Problem = Please restate each line of the data that follows word for word, skipping any image.

Available data below:

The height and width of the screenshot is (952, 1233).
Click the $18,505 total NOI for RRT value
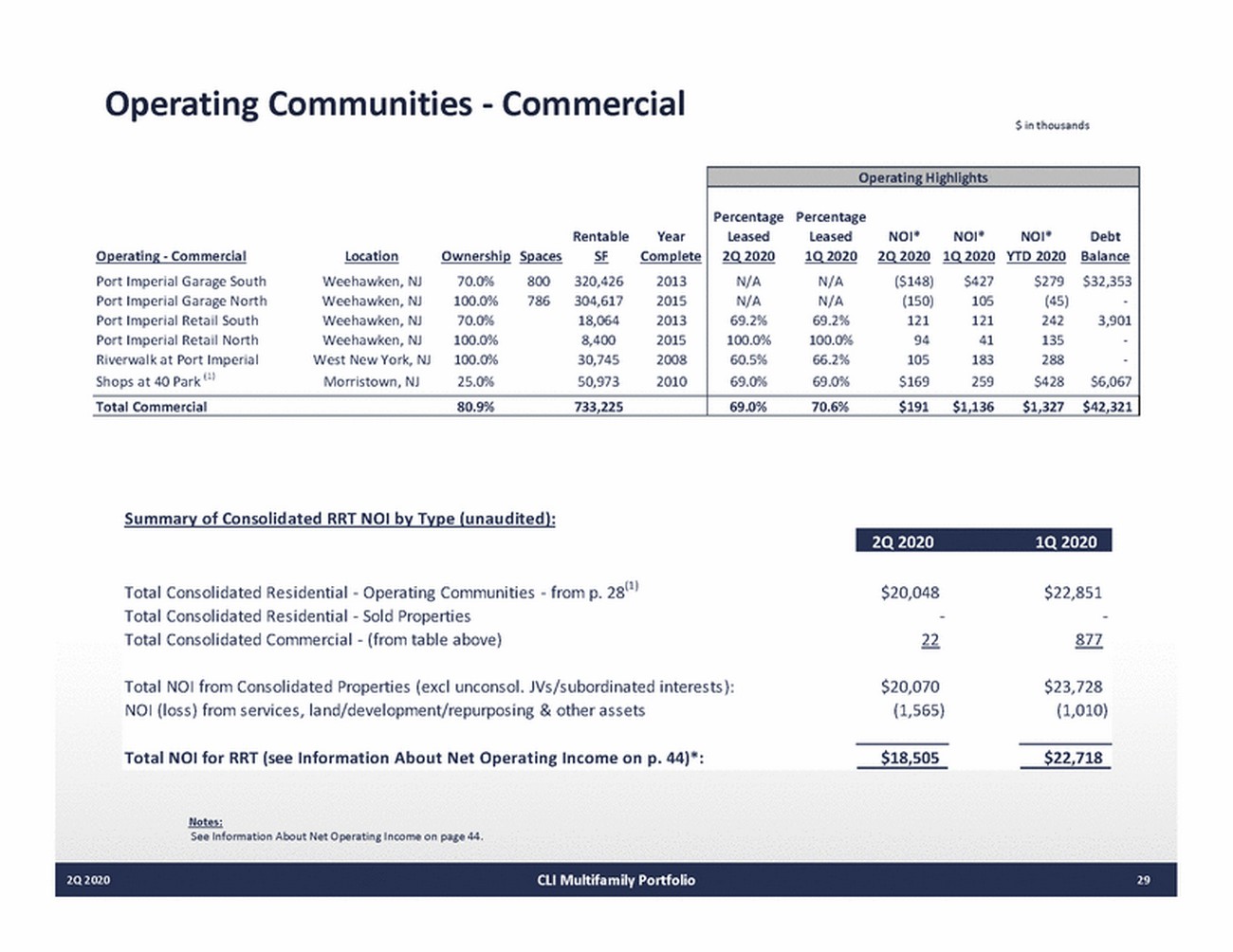(910, 758)
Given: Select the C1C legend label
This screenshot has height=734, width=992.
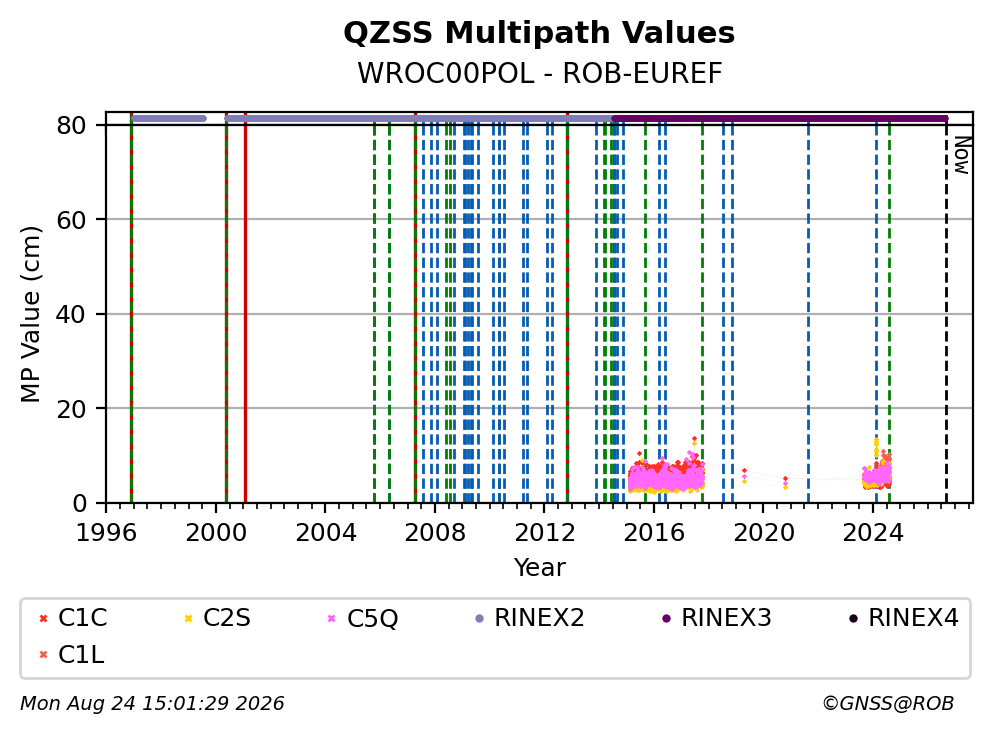Looking at the screenshot, I should 82,618.
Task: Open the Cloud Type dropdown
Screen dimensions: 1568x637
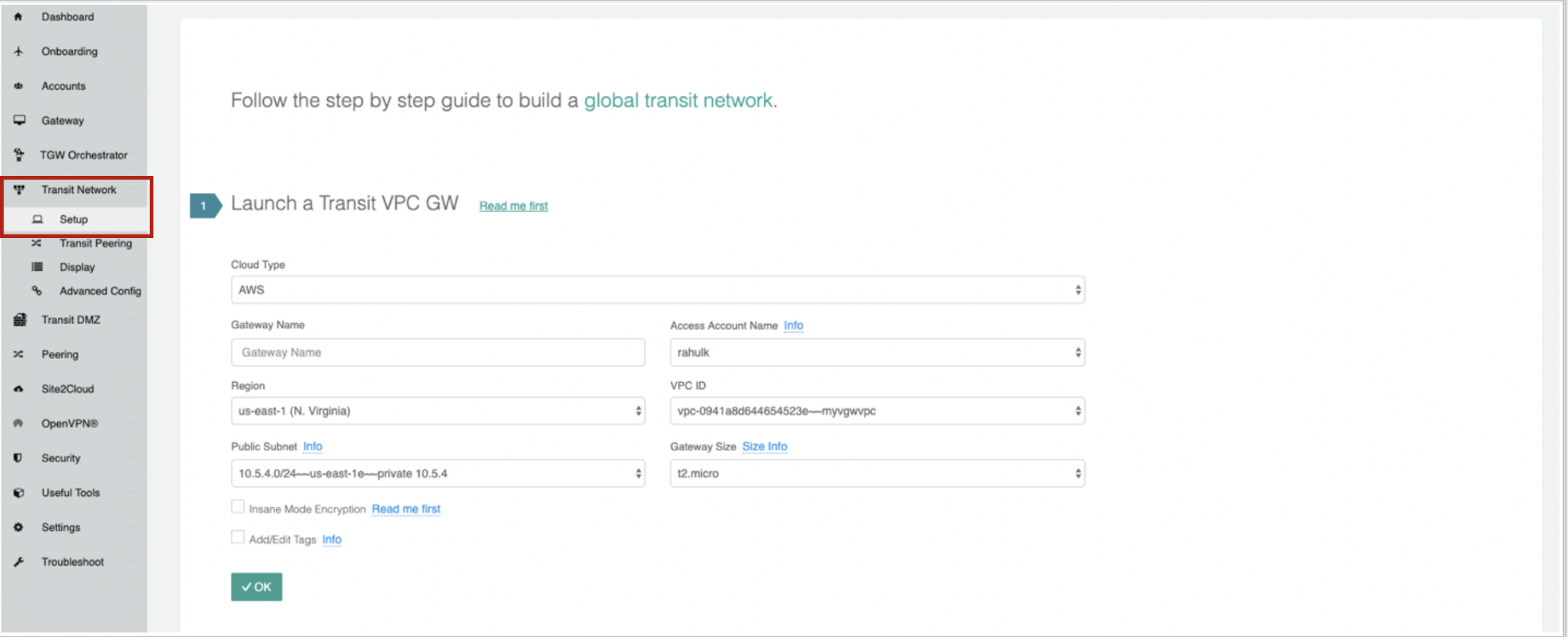Action: click(657, 290)
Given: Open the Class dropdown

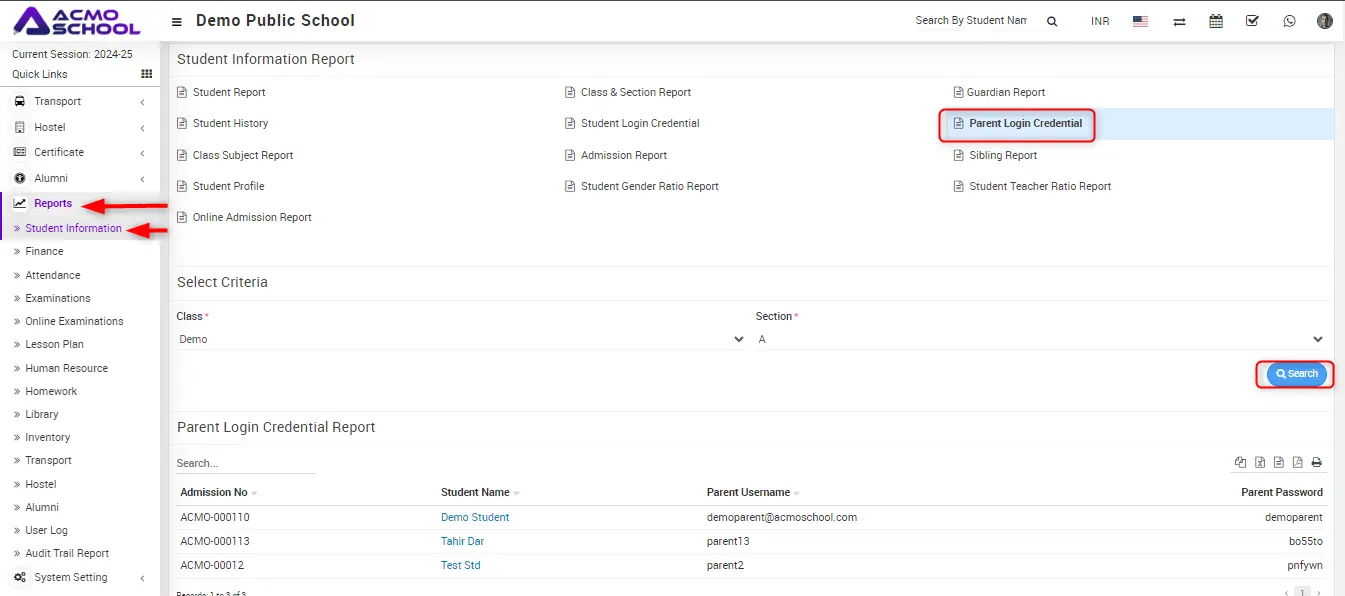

End of Available data.

Written reply =
The height and width of the screenshot is (952, 1233).
Click the $18,505 total NOI for RRT value
(910, 758)
Given: Select the C1C legend label
This screenshot has height=734, width=992.
Looking at the screenshot, I should 82,618.
Task: Open the Cloud Type dropdown
Screen dimensions: 1568x637
Action: click(657, 290)
Given: Open the Class dropdown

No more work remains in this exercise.